### Your objective
Report every line of the entries that contains the word "Select".

╭─ Data listing

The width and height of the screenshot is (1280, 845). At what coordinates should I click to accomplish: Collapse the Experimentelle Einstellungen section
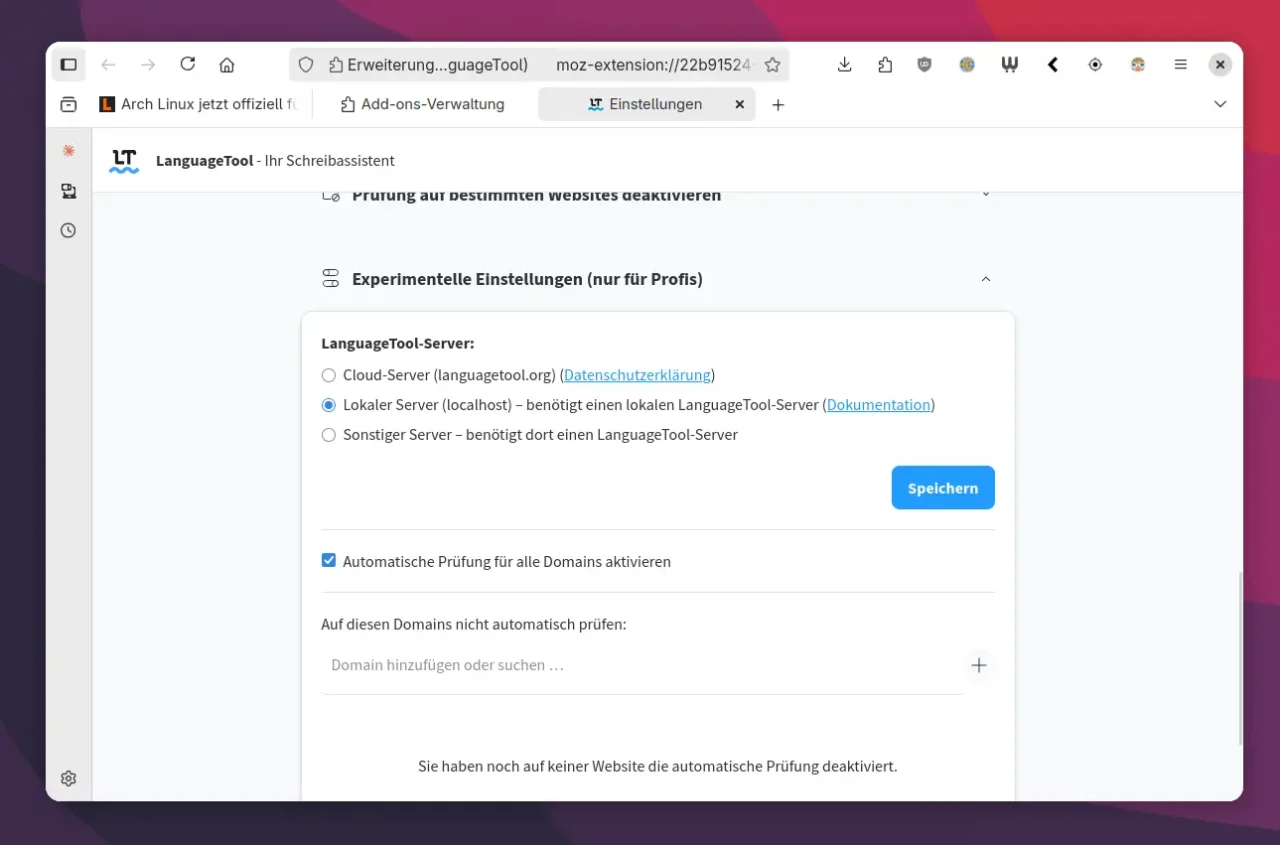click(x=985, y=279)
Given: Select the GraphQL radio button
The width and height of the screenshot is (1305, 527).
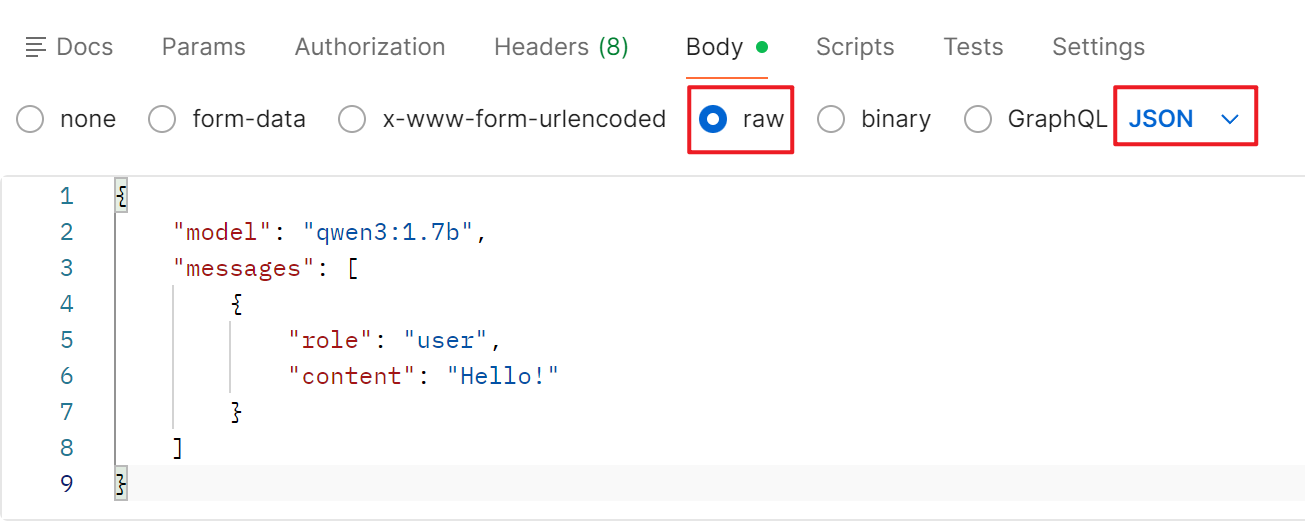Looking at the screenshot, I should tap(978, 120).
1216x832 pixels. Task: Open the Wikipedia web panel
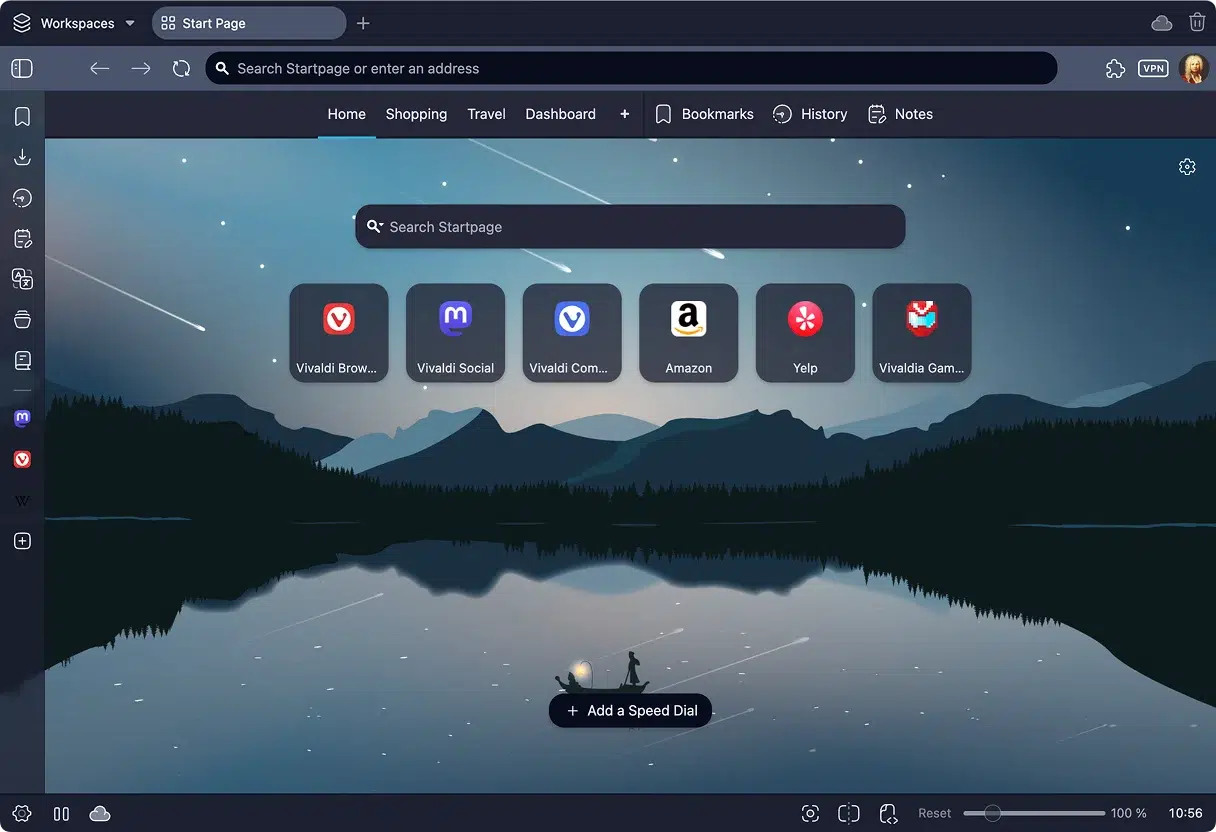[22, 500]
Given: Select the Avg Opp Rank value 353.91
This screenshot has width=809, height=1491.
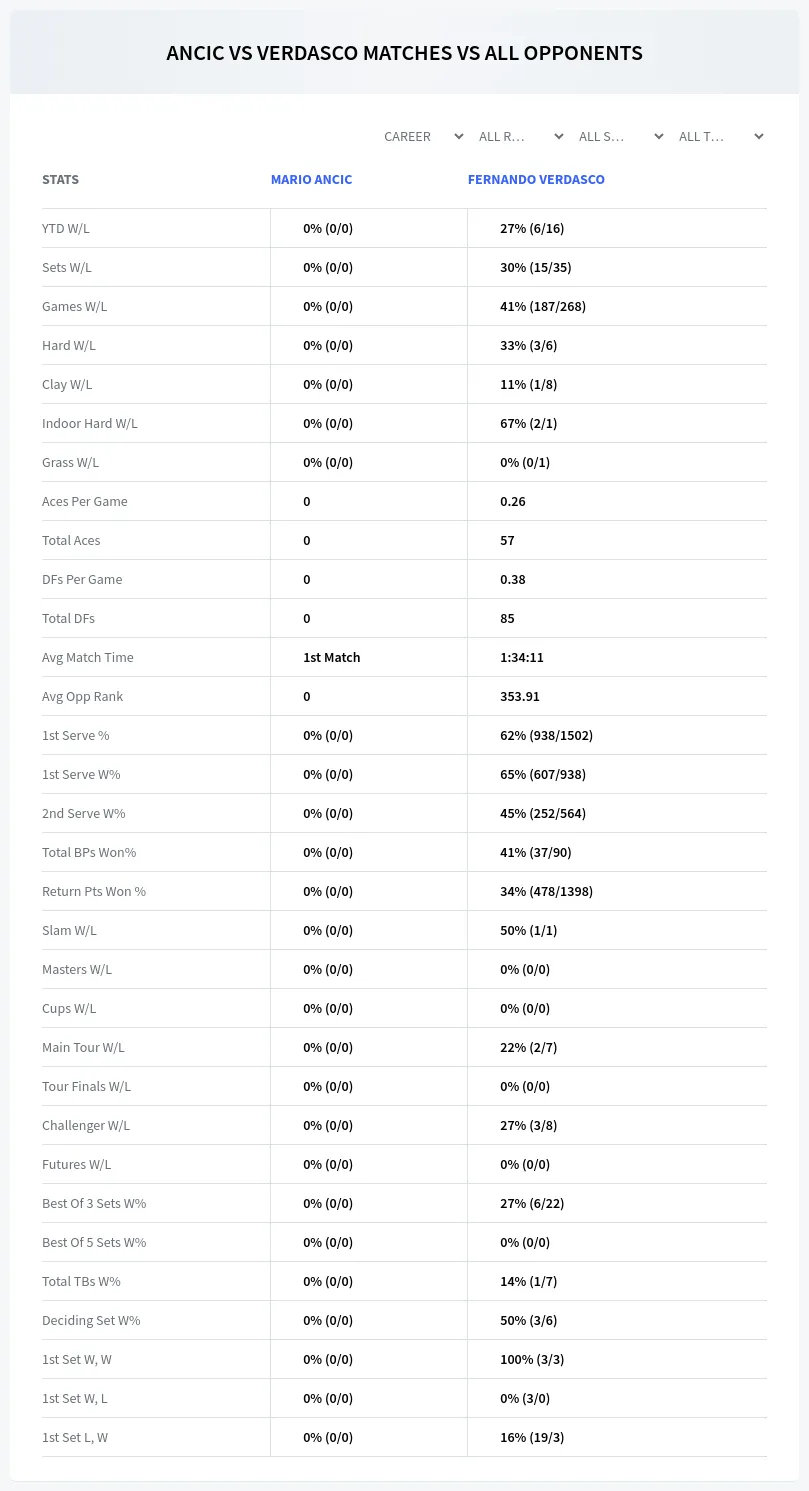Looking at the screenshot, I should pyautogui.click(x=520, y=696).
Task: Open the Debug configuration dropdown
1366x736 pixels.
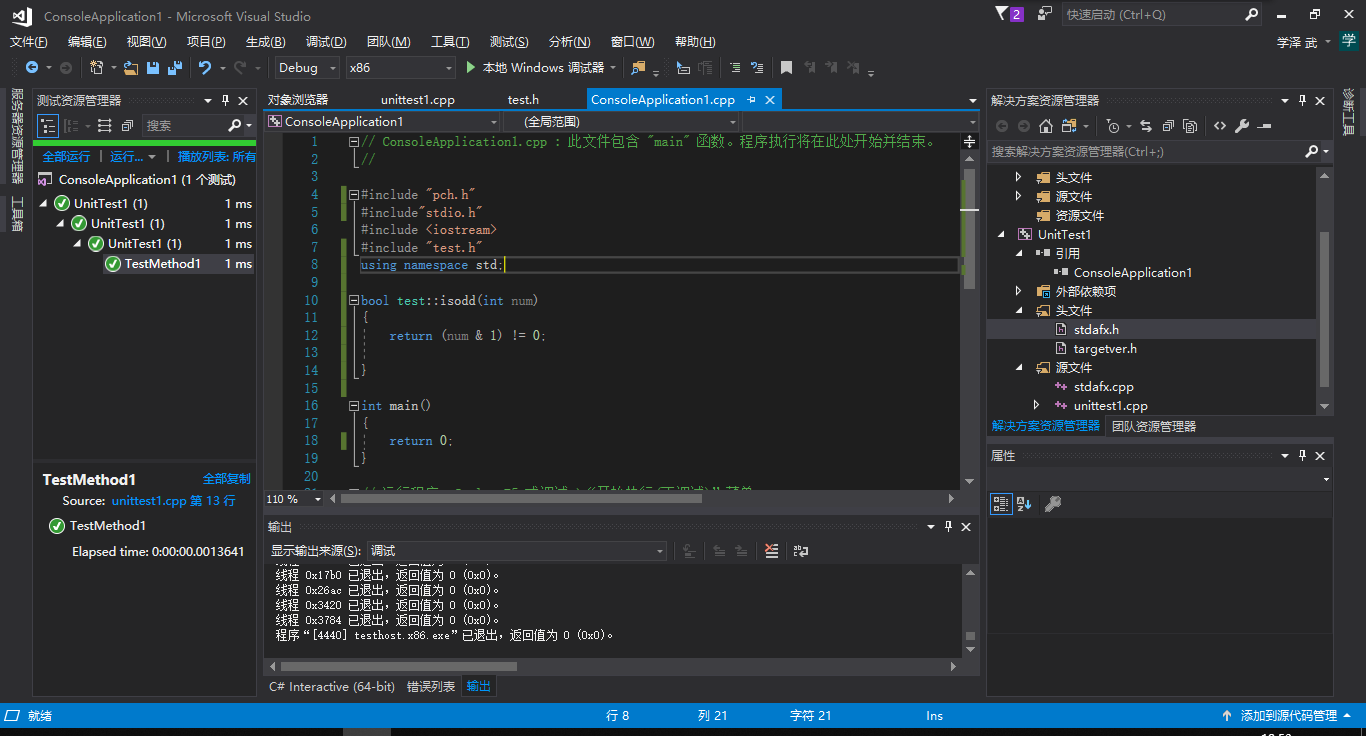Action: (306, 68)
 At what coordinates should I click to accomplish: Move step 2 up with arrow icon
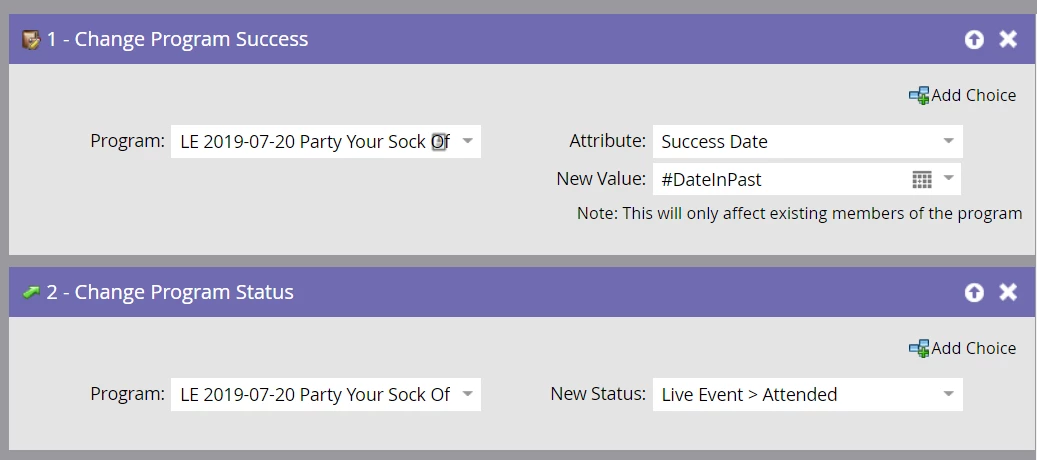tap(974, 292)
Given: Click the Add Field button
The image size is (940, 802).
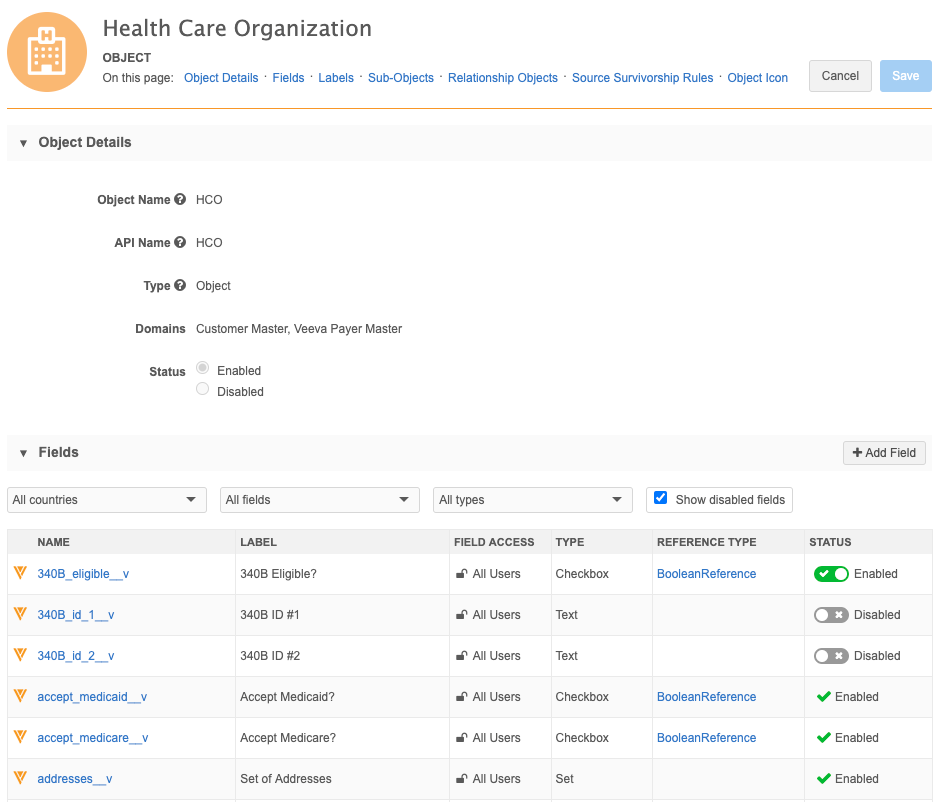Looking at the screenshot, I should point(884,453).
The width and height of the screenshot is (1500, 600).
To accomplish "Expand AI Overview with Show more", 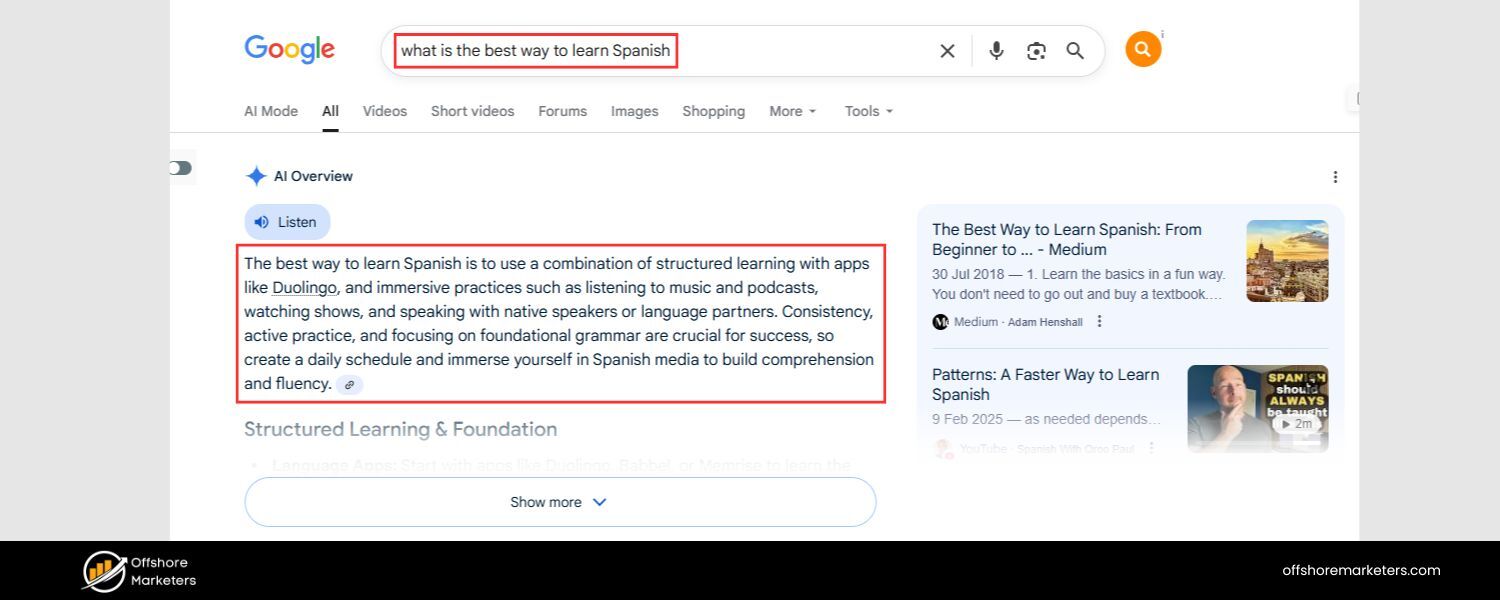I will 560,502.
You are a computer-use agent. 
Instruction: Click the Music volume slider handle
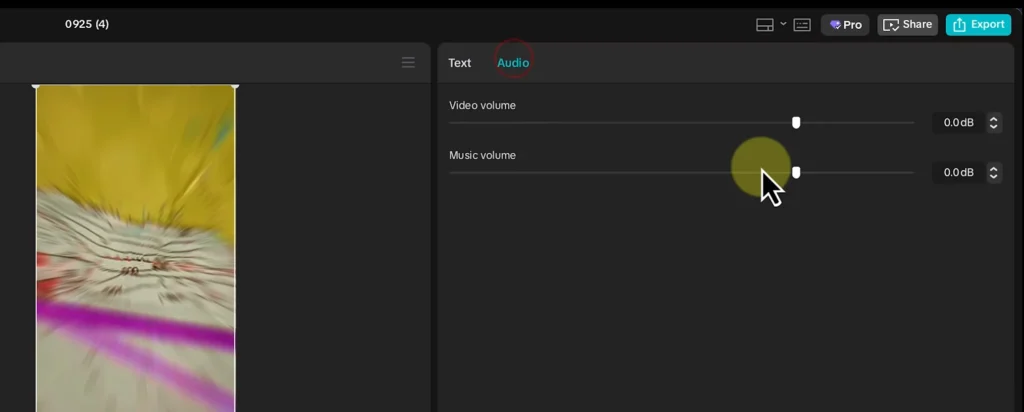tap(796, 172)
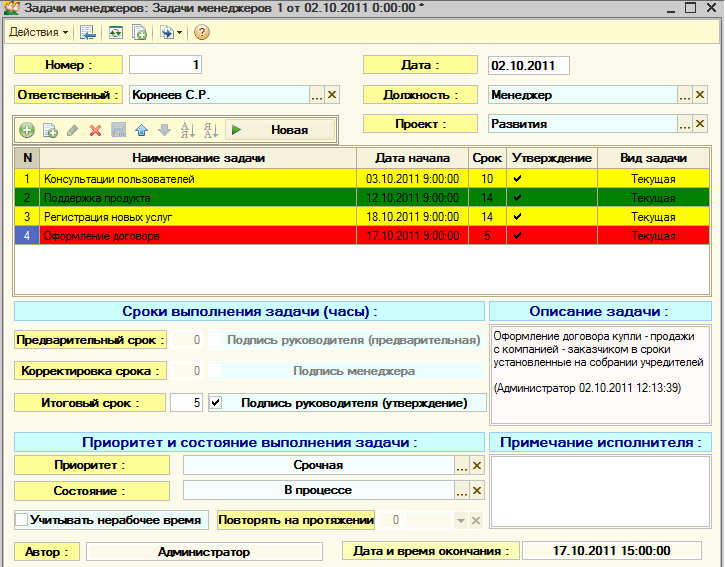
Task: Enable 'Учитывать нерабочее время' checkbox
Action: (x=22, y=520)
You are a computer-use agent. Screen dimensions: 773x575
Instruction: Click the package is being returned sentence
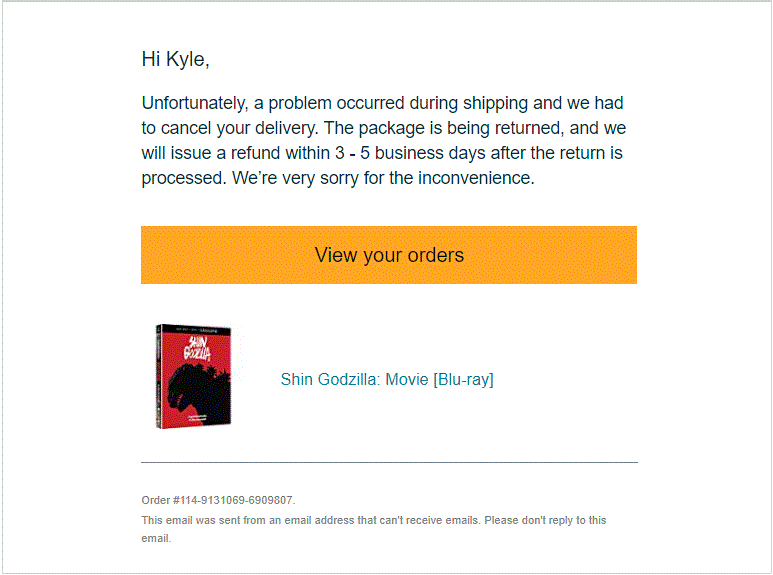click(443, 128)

╰─

### Solution to the exercise
Given: Select the GraphQL radio button
Given: Select the Avg Opp Rank value 353.91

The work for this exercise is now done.